The South Asian/Indian Diet presented by Fathima Abdoola, APD
Fatima combines her professional expertise with lived experience to explain the diversity within South Asian communities, highlighting the influence of migration, religion, language, and family structure on dietary practices and health behaviours.
She outlines the significant cardiometabolic risks faced by South Asians—including high rates of type 2 diabetes and cardiovascular disease—and explains how genetics, visceral adiposity, physical inactivity, and rapidly changing food environments contribute to this burden.
Fathima describes staple foods, cooking methods, nutrient strengths and gaps, and culturally specific barriers to dietary change. She offers realistic, culturally sensitive counselling strategies, emphasising food-first approaches, recipe modification rather than replacement, and the importance of involving family members in care.
Learn about:
- Understanding culture improves clinical outcomes — South Asian dietary practices are deeply shaped by religion, family roles, migration and tradition; integrating these respectfully increases trust, engagement and adherence.

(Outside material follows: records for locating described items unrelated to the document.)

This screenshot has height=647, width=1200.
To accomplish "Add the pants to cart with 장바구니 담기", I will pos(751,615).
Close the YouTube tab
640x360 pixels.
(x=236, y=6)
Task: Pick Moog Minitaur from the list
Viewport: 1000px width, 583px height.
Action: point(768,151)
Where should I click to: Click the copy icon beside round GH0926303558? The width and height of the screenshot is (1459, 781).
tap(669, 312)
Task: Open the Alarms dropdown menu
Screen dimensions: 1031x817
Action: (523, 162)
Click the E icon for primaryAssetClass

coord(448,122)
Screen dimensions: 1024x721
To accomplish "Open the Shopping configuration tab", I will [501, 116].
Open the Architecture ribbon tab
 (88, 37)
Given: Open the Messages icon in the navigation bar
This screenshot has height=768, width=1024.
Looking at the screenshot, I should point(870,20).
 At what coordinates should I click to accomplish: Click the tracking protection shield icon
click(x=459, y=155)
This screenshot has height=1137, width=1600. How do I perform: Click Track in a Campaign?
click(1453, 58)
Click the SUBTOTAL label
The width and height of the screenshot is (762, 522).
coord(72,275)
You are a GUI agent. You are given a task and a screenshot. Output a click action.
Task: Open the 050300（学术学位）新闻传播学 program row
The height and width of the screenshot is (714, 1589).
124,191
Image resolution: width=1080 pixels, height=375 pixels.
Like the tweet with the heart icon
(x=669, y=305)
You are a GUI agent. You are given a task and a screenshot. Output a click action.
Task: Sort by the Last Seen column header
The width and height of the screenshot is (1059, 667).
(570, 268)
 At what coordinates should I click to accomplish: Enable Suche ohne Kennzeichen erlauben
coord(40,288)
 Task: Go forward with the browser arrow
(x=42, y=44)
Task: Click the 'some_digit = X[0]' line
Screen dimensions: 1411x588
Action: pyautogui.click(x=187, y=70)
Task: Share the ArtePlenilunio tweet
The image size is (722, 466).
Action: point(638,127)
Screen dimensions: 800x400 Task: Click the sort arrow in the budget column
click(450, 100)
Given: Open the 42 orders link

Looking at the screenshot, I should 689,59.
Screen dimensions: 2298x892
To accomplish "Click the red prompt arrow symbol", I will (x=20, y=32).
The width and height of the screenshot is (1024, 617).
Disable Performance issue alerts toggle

- The South Asian health profile requires tailored intervention — Higher risk of diabetes, CVD, vitamin D and iron deficiency, and unique dietary patterns (high refined carbs, lower protein) require specific, culturally appropriate strategies.
- Effective counselling focuses on modification, not replacement — Practical swaps, adjusting cooking methods, involving family, and working within religious and cultural norms are essential to creating sustainable dietary change.